Start of Records to process
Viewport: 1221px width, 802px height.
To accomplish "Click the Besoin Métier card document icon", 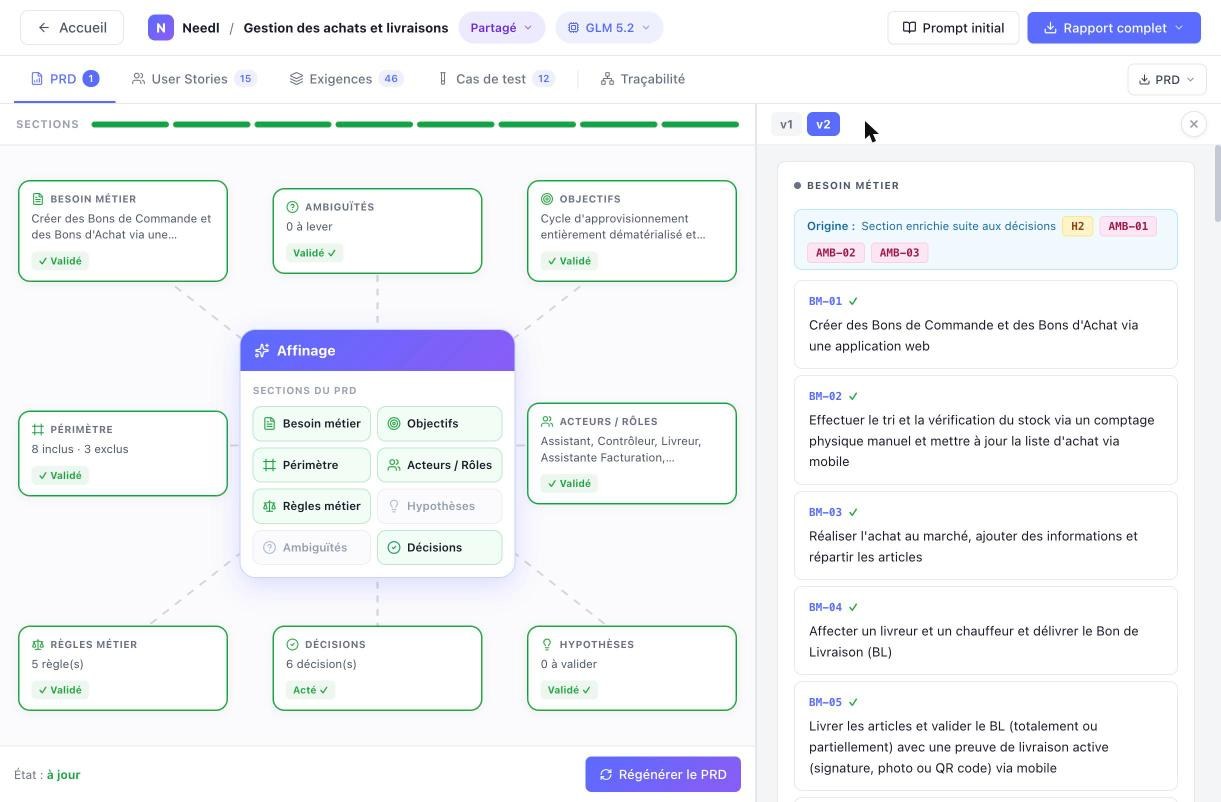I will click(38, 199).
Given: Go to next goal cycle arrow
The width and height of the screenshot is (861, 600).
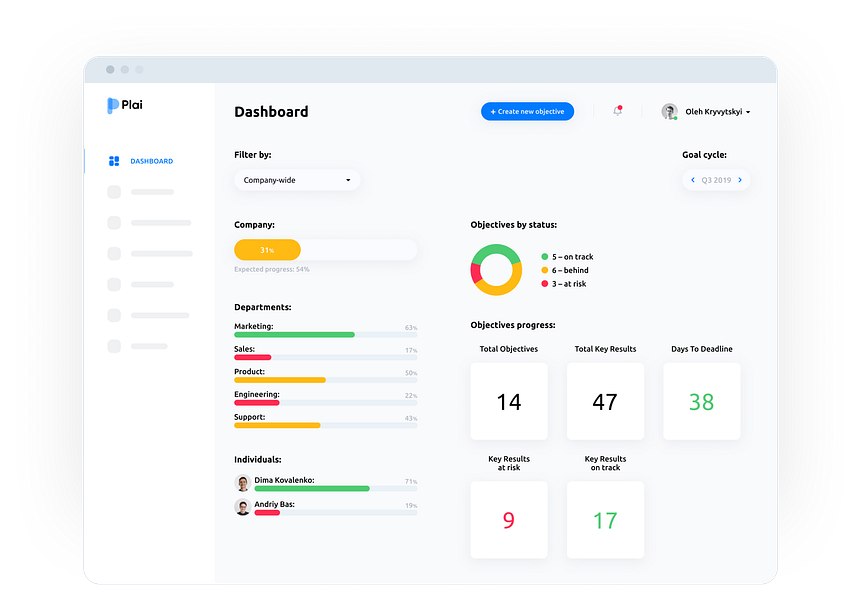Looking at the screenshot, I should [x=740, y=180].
End of Records to process
Start of Records to process
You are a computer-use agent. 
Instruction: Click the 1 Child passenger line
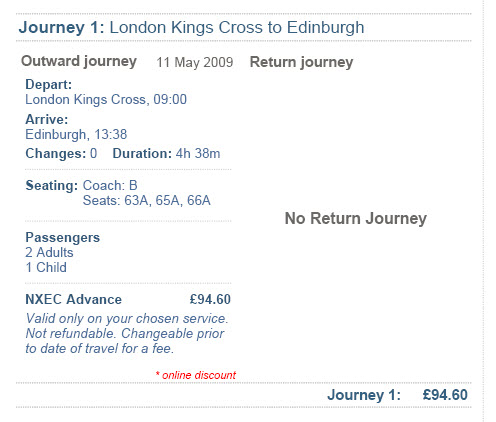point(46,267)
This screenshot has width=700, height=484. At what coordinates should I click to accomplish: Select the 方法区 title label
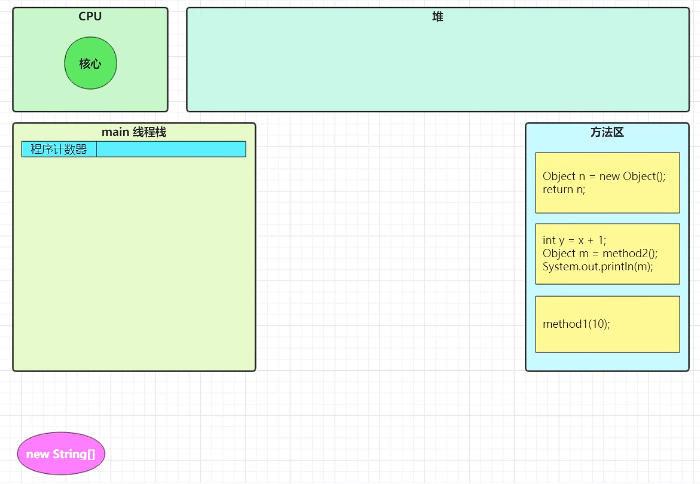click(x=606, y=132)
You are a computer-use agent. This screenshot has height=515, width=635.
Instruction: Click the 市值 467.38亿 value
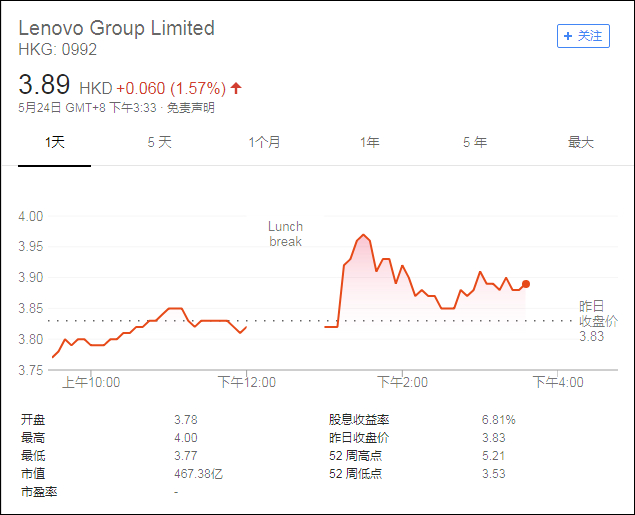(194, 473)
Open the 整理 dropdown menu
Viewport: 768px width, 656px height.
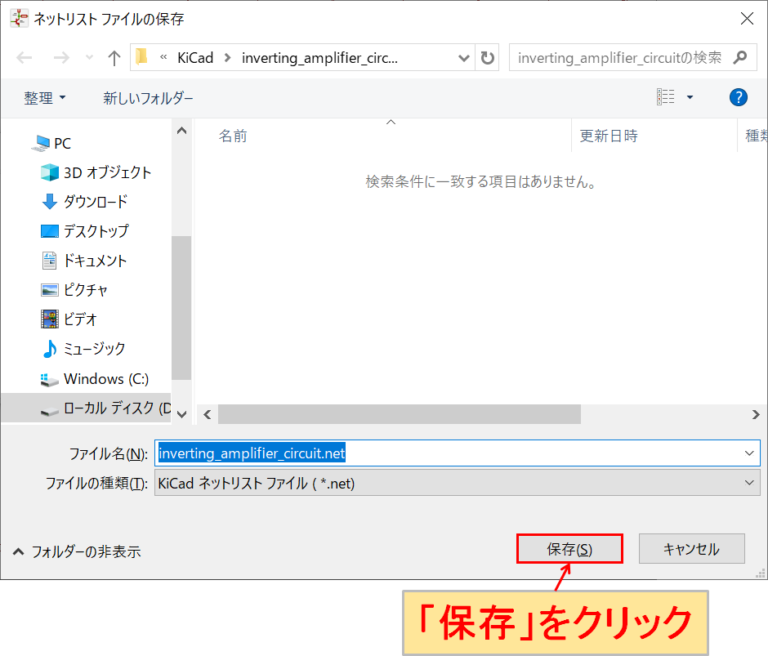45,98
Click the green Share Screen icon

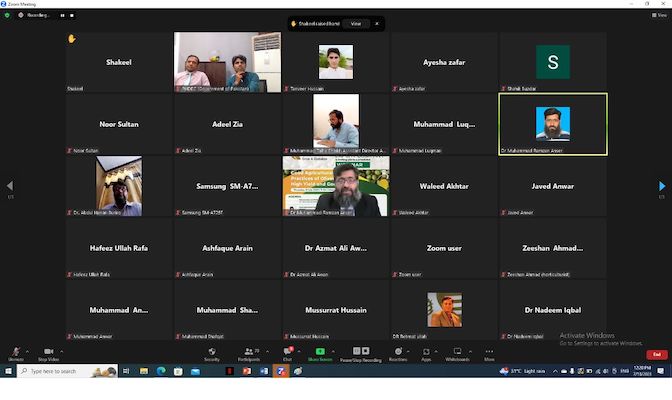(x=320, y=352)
End of Records to process
Start of Records to process
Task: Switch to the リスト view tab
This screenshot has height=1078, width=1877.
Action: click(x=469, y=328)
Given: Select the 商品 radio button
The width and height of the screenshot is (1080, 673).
End of Records to process
_Task instructions_
In the entries above, find the line holding "This screenshot has height=1078, width=1877." and the line holding "The width and height of the screenshot is (1080, 673)."; print both of them and every line between, exactly, and nothing else.

_Result of this task_
This screenshot has height=1078, width=1877.
Action: click(x=469, y=328)
Given: Select the 商品 radio button
The width and height of the screenshot is (1080, 673).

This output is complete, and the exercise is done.